» **Task to complete**: In the entries that follow, find the line containing "has width=628, height=361.", then output exactly every line from the first through that one.

» **Source records**:
[Start of section]
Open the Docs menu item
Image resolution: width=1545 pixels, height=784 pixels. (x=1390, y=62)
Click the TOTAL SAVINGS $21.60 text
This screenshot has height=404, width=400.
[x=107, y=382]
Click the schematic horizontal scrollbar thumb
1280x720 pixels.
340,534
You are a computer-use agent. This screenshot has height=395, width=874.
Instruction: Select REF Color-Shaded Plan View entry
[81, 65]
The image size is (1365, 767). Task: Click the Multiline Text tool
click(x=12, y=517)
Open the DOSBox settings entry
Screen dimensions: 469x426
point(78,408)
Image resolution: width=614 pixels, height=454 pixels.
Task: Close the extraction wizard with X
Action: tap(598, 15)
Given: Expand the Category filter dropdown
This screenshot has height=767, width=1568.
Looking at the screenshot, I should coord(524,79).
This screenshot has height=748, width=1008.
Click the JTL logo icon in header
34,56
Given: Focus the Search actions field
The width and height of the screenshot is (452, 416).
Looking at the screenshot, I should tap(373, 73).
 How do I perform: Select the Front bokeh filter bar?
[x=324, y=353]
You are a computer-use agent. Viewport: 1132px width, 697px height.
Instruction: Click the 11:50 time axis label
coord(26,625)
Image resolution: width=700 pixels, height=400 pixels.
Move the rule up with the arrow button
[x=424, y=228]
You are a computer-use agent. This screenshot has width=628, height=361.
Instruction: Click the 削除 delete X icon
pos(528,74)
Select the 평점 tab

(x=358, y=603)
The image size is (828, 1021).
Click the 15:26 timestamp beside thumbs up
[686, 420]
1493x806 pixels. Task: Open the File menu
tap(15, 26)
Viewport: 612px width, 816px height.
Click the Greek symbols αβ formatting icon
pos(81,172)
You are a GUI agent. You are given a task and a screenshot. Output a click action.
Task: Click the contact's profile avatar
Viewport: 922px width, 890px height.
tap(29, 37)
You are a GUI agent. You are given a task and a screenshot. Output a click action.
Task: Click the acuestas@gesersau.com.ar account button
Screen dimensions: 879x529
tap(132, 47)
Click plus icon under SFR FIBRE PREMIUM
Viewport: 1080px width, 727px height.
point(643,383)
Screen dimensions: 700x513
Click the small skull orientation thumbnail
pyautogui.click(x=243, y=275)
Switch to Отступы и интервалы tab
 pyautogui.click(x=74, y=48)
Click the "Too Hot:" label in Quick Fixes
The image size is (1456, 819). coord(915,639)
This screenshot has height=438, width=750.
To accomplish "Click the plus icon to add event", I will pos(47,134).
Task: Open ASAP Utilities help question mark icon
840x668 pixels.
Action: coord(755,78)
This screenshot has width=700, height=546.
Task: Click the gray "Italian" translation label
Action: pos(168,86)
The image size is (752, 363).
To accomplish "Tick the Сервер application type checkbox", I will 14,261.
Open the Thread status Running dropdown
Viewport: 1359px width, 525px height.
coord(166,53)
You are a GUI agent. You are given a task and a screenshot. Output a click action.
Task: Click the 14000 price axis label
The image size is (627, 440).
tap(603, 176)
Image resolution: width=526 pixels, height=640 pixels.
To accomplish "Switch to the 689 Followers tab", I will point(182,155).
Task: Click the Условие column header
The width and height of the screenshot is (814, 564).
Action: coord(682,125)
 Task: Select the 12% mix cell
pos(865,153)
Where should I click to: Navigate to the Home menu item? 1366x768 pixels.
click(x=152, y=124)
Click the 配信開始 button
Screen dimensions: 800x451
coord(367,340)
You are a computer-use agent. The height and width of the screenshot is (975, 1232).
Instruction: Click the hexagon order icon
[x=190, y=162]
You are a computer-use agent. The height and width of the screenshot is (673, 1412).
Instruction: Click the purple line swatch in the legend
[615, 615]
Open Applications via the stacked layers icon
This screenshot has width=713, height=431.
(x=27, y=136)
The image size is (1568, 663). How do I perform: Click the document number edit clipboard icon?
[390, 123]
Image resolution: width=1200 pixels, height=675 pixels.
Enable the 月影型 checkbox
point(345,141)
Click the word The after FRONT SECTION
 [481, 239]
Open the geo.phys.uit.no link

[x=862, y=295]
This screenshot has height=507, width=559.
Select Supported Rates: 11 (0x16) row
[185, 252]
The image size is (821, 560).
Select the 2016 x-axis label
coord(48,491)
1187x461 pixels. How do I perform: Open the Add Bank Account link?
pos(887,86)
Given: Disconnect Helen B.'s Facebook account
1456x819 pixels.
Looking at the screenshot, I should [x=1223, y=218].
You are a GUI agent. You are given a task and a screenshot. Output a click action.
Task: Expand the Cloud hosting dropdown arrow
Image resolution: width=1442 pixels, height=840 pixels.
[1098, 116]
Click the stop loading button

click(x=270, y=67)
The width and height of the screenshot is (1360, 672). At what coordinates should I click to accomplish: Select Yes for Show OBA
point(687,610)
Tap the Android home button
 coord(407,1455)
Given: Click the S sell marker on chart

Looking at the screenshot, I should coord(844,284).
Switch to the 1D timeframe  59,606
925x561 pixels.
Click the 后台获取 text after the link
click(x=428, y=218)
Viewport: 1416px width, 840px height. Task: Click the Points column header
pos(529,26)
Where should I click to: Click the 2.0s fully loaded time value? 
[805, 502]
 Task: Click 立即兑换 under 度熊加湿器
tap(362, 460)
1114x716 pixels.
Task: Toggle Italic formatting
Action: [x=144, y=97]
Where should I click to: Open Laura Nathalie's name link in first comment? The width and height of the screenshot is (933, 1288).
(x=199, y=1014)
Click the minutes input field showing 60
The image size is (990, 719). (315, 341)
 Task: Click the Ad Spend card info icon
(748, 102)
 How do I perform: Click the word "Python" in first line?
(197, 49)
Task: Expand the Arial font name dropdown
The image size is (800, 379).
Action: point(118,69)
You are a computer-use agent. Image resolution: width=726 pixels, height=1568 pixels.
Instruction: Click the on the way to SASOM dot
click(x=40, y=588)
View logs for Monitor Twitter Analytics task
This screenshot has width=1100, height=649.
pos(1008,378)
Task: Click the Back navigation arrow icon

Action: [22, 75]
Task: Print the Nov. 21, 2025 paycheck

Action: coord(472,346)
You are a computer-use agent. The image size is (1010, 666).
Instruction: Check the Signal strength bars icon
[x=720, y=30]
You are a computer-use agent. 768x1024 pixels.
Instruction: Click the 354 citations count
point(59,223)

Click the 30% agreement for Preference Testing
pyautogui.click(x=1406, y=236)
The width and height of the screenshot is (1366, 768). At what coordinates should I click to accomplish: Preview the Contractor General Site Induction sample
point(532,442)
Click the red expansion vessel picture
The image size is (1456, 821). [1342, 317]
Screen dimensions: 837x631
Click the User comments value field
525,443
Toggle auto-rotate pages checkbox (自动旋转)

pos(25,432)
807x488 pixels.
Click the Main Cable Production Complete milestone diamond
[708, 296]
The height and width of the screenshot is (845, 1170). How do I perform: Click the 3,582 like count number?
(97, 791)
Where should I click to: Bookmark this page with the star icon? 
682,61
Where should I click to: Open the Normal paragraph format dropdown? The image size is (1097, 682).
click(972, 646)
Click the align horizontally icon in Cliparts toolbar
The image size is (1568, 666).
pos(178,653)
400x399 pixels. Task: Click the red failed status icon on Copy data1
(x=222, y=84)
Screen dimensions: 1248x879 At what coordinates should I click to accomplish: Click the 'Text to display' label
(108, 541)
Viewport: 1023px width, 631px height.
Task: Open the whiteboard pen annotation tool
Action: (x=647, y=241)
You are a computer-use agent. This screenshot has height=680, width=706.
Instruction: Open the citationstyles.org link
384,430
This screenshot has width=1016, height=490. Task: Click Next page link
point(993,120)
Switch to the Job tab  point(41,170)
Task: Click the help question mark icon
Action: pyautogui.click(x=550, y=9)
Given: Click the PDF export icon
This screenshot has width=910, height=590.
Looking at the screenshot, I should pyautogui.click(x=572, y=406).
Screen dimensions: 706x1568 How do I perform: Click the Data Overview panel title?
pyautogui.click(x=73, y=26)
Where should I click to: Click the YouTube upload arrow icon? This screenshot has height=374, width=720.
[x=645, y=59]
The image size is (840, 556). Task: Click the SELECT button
[End of section]
» **Solution to the exercise**:
Open the Docs menu item
Image resolution: width=1545 pixels, height=784 pixels. (x=1390, y=62)
Click the TOTAL SAVINGS $21.60 text
This screenshot has height=404, width=400.
[x=107, y=382]
Click the schematic horizontal scrollbar thumb
1280x720 pixels.
340,534
You are a computer-use agent. This screenshot has height=395, width=874.
Instruction: Select REF Color-Shaded Plan View entry
[81, 65]
The image size is (1365, 767). Task: Click the Multiline Text tool
click(x=12, y=517)
Open the DOSBox settings entry
Screen dimensions: 469x426
point(78,408)
Image resolution: width=614 pixels, height=454 pixels.
Task: Close the extraction wizard with X
Action: tap(598, 15)
Given: Expand the Category filter dropdown
This screenshot has height=767, width=1568.
Looking at the screenshot, I should coord(524,79).
This screenshot has height=748, width=1008.
Click the JTL logo icon in header
34,56
Given: Focus the Search actions field
The width and height of the screenshot is (452, 416).
Looking at the screenshot, I should tap(373, 73).
 How do I perform: Select the Front bokeh filter bar?
[x=324, y=353]
You are a computer-use agent. Viewport: 1132px width, 697px height.
Instruction: Click the 11:50 time axis label
coord(26,625)
Image resolution: width=700 pixels, height=400 pixels.
Move the rule up with the arrow button
[x=424, y=228]
You are a computer-use agent. This screenshot has width=628, height=361.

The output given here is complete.